# Very curious and so annoying!



## newfiesmum (Apr 21, 2010)

Some two months ago my daughter paid for some nice advertising postcards for my new pet care and pet taxi. We had 5,000 printed at a cost of £114 and passed them on to a leaflet distributor, who she has used many times before.

They have not been delivered at all, neither has he sent any invoice. I emailed, got ignored. I phoned, rang and went to voicemail; left a message - nothing. I wondered if perhaps something had happened to him, as he works alone, so tried again. Again no reply. So being a suspicious sort, I phone from my landline, and he answered, heard my voice and promptly cut me off!

My daughter has had exactly the same when she has phoned. He knows both our numbers so is obviously trying to avoid us; very odd behaviour.

When I met with him to hand over the cards, he started telling me he could give me a quote to print more, so if they have been damaged all he needs to do is print more, and I would be none the wiser. He could have lost them, I suppose, but how you lose four boxes of cards I cannot imagine.

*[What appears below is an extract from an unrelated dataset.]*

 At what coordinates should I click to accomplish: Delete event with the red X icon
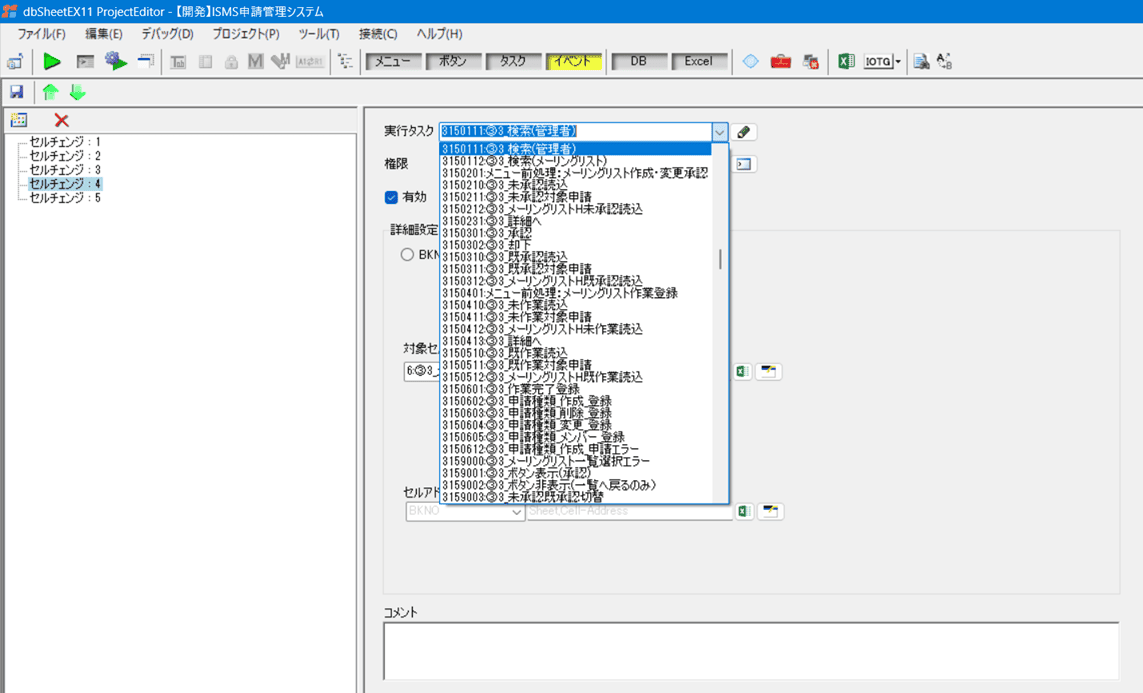point(61,120)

We are both really cross now, as it is holding me back a bit and she has paid for them. We keep leaving messages and getting nowhere.

She has dealt with him lots of times with her own business, so it is not as if it was someone we just picked up off the internet.

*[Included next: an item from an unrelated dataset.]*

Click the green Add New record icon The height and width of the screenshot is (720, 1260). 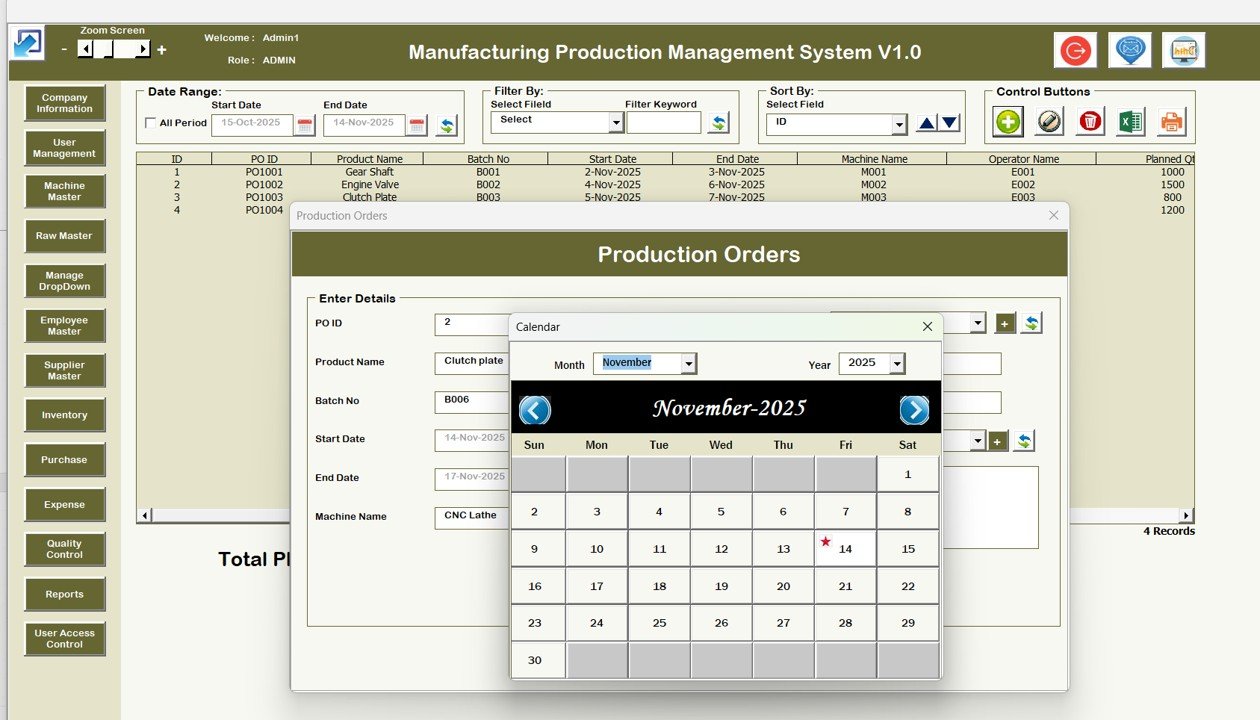point(1008,122)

Any ideas as to what to do next?


----------



## ebonymagic (Jun 18, 2010)

Trading standards? Rogue traders ? small claims court? free half hour with a solicitor?


----------



## newfiesmum (Apr 21, 2010)

ebonymagic said:


> Trading standards? Rogue traders ? small claims court? free half hour with a solicitor?


It may come to that. Not a case for Rogue Traders as he hasn't asked for any money. Amber is going to ring again today, from her landline, see if he puts the phone down.

He has three choices:

Deliver them
Return them
Pay for them

I will investigate small claims otherwise, but I don't know how far we would get.

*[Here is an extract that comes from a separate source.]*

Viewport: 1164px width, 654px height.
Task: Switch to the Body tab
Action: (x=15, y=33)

All he has to do is tell us what is going on, ffs.


----------



## jweaver24 (Apr 25, 2012)

Hi,

Where did he collect them from? If you know any one else needing his services, when he meets them to pick up the leaflets you could maybe ask him then?

If not I would send a recorded-delivery letter stating that he has 7 days to do one of the 3 options that you mentioned above or you will be taking the matter further.

Have you got any proof that he collected them from you? I know that he hasn't done you an invoice yet....but have you got any e-mails or texts confirming he's picking them up?

Jenni x


----------



## newfiesmum (Apr 21, 2010)

jweaver24 said:


> Hi,
> 
> Where did he collect them from? If you know any one else needing his services, when he meets them to pick up the leaflets you could maybe ask him then?
> 
> ...


I'm afraid not. We met in the Little Chef car park. We don't know his address, only email and phone number, but Amber says she dropped some leaflets off at his house once so she would probably be able to find out.

I can only imagine that he has somehow lost them and doesn't want to pay for or replace them. Can't think what else would make someone behave like that, especially as Amber is especially good business for him with her Laser Hair Removal business.


----------